RAG is structured around four primary steps: Data Ingestion, Indexing, Retrieval, and Generation. Each step offers multiple design choices to consider.
Methods and processes to import data.
- Data Sources: Determining origins like databases, files, APIs, and web scraping.
- Formats & Modality:
- Formats: Handling various data formats such as CSV, JSON, XML, Parquet, Articles, Books, PDFs, SQL, and more.
- Modality: Types of data including Text, Images, Audio, Video, or a mix.
- Data Transformation: Converting data for suitable destinations, including cleaning, filtering, aggregating, and joining tasks.
- Domain: Categories like General, Code, Med, and Food.
Decisions to consider:
- 2.1. Database Selection: Should we opt for only a vector database, or both vector and keyword-based databases?
- 2.2. Vector Database Choice: Options include Qdrant, Chroma, Meilisearch, and more.
- 2.3. Document Vectorization: How should we create vectors for documents? Do we choose single or multiple vectors per document? If multiple, how should a document be split? Should we interleave vectors? Would it be usefule to summarize documents, then index the summary?
- 2.4. Vector Embedding Model: Which model should we use for vector embeddings? Is it necessary to finetune the embedding model?

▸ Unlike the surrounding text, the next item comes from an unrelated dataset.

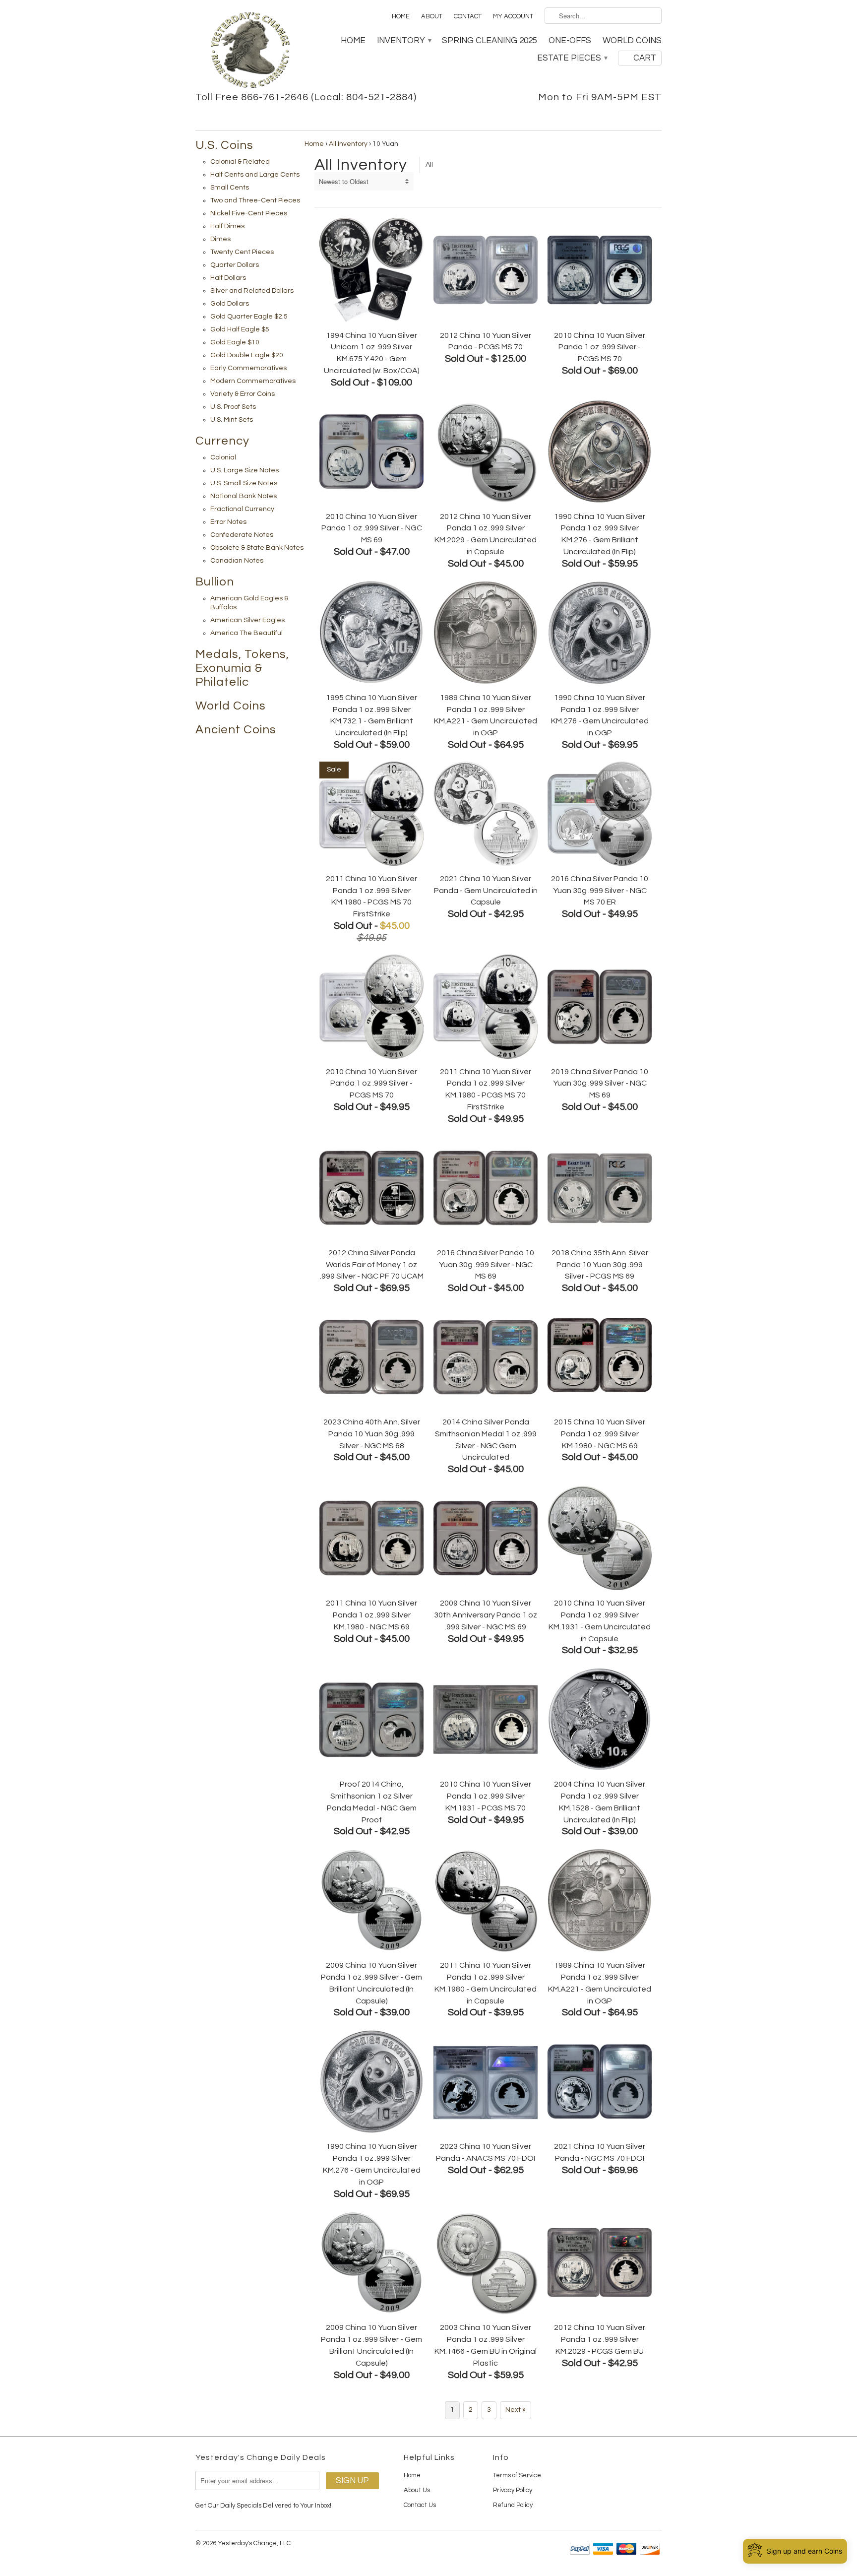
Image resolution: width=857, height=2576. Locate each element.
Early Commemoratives (248, 368)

- 2.5. Vector Types: Should we use quantized or non-quantized vectors? Do we opt for exact vector searches or approximate methods?
Decisions to consider:
- 3.1. Database Query Formation: Given a user query, how should we construct a database query? Should it be used as-is, or should an LLM (Language Model) assist in generating the database query/queries based on the user input?
- 3.2. Result Ensembling: If utilizing both vector and keyword-based databases, how should we ensemble the results for optimal relevance?
- 3.3. Result Reranking: What strategy should be employed to rerank results? How many of these results should be incorporated into the LLM's context?
Decisions to consider:
- 4.1. LLM Selection: Which LLM should we employ? What should be the prompt structure?
- 4.2. Hallucination Prevention: How can we ensure the LLM isn't producing false or "hallucinated" information?
- Ready-made Solutions: Should we use pre-existing tools like privateGPT, or develop from scratch?
- Frameworks: Should we implement with or without tools such as Langchain or Llama index?
- Dspy & ColBert Utilization: How can Dspy and ColBert be integrated into our implementation?